* **Détails du problème**
Dans l'extrait sur BlackRock et le charbon, réécrivez sous forme de liste plus courte le paragraphe qui commence par « Mais il met en garde », sans perdre ses faits principaux.

Pour Thomas O’Neill, co-fondateur de l’organisation InfluenceMap, qui traque les investissements dans les énergies fossiles et renouvelables, la démarche de BlackRock va bien réduire ses participations dans le charbon. Ainsi, selon lui, le volume de charbon détenu par les entreprises présentes dans son portefeuille passerait de 2,3 milliards à un peu plus d’un milliard de tonnes.

Le fonds souverain norvégien, un exemple qui incite à la prudence

Mais il met en garde contre certains écueils, prenant en exemple le fonds souverain norvégien. En 2015, ce fonds avait lui aussi annoncé se retirer des entreprises générant plus de 25% de leurs revenus du charbon. À court terme, la part du charbon avait diminué, avant d’augmenter de 12 %, en raison de l’augmentation des investissements dans des entreprises en dessous du plafond de 25%, notamment un doublement de sa participation au capital du géant de l’industrie minière Glencore… « Au fond, il y a eu peu d’effet sur le capital disponible pour le charbon », assure O’Neill.

Enregistrements extraits
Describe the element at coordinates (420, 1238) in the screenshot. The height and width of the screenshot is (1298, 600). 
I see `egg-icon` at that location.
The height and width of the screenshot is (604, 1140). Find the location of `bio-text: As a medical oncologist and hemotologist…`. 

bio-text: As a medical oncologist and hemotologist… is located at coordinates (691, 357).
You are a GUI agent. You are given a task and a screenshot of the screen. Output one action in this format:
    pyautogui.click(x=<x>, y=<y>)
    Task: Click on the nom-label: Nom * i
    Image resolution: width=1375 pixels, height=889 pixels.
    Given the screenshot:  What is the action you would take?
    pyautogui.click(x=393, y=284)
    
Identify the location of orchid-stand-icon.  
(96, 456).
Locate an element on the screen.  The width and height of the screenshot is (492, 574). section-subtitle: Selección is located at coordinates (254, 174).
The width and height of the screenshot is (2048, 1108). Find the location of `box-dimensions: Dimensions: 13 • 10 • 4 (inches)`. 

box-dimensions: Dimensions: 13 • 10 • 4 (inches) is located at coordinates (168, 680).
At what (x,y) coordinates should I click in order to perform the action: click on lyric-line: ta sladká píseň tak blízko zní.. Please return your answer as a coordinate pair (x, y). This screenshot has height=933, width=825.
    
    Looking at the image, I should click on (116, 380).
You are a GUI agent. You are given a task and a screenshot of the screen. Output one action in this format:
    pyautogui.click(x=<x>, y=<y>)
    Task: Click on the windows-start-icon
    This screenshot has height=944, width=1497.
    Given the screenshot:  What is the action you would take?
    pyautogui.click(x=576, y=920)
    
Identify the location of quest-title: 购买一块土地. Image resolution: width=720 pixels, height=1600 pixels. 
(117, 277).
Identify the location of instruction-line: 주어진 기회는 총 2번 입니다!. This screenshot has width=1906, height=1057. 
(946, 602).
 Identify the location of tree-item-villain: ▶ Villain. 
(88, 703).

* **Résultat obtenu**
- Thomas O'Neill signale certains écueils et prend pour exemple le fonds souverain norvégien.
- En 2015, ce fonds a annoncé se retirer des entreprises qui tirent plus de 25 % de leurs revenus du charbon.
- La part du charbon a d'abord baissé, puis elle a augmenté de 12 %. Le fonds avait en effet investi davantage dans des entreprises situées sous le plafond de 25 %. Il a notamment doublé sa participation au capital de Glencore, géant de l'industrie minière.
- Selon O'Neill, le capital disponible pour le charbon n'a guère été touché.